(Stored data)

━━━━━━━━━━━━━━━━

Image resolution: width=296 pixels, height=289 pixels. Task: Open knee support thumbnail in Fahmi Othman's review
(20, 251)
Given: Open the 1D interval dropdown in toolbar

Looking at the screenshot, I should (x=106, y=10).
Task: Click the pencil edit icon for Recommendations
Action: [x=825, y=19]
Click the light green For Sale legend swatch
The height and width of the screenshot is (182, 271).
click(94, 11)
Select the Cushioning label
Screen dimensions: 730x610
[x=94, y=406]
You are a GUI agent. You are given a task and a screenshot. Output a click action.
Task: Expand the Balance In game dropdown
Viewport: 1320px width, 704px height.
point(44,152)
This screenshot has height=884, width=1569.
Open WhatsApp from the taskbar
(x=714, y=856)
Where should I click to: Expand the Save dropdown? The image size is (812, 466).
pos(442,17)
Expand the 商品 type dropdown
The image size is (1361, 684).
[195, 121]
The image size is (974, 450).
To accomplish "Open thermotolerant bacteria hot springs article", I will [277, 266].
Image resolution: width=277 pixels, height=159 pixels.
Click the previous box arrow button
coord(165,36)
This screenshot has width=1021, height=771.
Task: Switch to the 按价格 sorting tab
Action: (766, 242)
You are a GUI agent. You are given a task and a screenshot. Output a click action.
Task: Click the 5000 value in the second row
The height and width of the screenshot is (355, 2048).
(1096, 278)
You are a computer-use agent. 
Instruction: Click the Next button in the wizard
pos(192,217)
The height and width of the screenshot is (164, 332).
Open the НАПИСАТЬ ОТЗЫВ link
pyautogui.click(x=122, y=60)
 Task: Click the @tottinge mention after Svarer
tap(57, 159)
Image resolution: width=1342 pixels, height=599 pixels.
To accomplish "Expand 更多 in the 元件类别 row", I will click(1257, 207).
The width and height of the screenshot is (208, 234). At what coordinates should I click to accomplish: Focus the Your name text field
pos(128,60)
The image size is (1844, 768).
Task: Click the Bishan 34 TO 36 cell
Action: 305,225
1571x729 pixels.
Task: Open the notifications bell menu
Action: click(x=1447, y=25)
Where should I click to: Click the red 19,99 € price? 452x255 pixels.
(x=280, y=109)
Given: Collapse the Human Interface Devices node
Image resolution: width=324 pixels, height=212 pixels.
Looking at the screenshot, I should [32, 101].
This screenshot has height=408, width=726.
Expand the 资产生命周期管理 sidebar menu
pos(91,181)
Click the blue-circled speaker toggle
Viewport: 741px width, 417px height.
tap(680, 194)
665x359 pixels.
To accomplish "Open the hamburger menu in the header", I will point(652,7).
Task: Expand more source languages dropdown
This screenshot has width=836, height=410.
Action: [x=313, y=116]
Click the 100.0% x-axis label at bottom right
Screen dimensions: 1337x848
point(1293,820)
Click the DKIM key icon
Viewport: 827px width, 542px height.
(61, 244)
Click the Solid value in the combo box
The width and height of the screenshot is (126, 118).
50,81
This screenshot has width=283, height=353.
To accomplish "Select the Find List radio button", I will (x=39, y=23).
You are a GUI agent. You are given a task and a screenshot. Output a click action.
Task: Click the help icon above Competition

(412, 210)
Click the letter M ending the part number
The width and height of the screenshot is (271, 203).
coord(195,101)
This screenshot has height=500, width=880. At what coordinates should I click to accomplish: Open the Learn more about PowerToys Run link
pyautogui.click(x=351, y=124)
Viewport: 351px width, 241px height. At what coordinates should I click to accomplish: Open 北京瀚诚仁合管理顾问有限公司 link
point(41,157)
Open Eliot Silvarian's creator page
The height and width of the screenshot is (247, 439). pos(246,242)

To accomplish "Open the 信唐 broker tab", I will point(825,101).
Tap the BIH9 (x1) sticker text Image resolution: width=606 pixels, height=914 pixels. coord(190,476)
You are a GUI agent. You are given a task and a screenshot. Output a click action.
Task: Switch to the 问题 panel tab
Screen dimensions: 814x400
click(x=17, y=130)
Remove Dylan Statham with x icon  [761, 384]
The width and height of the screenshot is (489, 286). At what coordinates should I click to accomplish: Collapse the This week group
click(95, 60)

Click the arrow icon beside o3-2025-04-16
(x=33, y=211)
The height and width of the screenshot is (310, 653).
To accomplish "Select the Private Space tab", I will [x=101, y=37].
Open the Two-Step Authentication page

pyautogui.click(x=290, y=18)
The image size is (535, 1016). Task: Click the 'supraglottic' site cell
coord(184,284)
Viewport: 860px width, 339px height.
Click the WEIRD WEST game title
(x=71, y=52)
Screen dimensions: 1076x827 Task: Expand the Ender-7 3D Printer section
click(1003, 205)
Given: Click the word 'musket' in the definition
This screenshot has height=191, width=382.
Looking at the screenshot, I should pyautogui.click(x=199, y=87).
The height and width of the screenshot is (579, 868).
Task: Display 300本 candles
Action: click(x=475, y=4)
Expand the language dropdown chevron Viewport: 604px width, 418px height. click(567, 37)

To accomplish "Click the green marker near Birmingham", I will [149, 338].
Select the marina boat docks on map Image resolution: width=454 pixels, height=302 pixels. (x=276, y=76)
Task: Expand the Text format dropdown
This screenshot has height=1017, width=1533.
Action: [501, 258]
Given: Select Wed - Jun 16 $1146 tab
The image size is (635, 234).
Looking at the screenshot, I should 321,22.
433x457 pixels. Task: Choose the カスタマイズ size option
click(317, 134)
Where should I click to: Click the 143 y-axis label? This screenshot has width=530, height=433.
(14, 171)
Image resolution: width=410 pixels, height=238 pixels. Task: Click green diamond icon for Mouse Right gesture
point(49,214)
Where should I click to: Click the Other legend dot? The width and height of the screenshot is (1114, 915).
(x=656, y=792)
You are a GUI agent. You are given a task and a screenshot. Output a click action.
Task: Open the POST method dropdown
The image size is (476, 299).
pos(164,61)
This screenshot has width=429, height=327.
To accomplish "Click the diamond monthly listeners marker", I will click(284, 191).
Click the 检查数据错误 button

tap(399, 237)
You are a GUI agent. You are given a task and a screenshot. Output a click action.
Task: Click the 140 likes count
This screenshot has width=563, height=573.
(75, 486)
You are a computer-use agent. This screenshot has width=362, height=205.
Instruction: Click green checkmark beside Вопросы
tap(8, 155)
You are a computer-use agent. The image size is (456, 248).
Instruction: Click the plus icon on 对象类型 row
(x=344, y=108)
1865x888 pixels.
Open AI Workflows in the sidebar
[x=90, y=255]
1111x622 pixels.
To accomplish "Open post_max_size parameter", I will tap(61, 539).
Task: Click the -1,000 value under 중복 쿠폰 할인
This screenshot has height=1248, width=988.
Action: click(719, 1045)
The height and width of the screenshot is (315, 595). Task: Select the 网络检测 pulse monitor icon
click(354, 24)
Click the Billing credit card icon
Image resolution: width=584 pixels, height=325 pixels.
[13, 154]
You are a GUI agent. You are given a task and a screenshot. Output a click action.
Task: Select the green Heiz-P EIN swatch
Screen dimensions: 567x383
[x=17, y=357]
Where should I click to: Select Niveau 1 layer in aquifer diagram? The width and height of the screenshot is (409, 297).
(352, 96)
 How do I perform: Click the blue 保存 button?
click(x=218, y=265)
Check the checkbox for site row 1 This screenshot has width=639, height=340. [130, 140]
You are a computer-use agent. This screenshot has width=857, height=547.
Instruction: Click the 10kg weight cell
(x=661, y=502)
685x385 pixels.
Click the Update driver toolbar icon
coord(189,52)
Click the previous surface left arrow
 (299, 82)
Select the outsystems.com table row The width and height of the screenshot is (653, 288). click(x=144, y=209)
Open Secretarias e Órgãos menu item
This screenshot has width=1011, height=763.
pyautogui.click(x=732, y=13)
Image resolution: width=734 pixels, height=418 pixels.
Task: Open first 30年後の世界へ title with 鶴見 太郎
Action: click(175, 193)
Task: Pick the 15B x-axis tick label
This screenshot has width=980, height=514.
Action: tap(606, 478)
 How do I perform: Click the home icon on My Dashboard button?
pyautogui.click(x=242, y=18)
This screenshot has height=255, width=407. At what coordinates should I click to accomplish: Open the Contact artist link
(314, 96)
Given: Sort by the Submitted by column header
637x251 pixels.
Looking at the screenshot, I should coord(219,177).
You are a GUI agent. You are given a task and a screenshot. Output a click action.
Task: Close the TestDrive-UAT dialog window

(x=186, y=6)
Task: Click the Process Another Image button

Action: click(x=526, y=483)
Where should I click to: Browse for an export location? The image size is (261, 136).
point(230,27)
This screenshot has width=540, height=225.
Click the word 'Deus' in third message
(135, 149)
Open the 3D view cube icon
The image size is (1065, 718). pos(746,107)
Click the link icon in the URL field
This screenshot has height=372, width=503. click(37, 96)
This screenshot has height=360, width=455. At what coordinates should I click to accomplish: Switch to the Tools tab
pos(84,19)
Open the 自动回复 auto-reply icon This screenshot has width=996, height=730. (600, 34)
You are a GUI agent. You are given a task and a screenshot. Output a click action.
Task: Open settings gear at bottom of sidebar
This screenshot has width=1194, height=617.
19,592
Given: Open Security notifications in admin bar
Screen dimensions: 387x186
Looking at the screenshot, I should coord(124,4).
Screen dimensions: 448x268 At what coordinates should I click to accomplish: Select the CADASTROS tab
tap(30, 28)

━━━━━━━━━━━━━━━━

* Directions
Write down every line of the data above that includes the string "value".

* Result for this task
Task: Click the 5000 value in the second row
Click the Solid value in the combo box
Task: Click the -1,000 value under 중복 쿠폰 할인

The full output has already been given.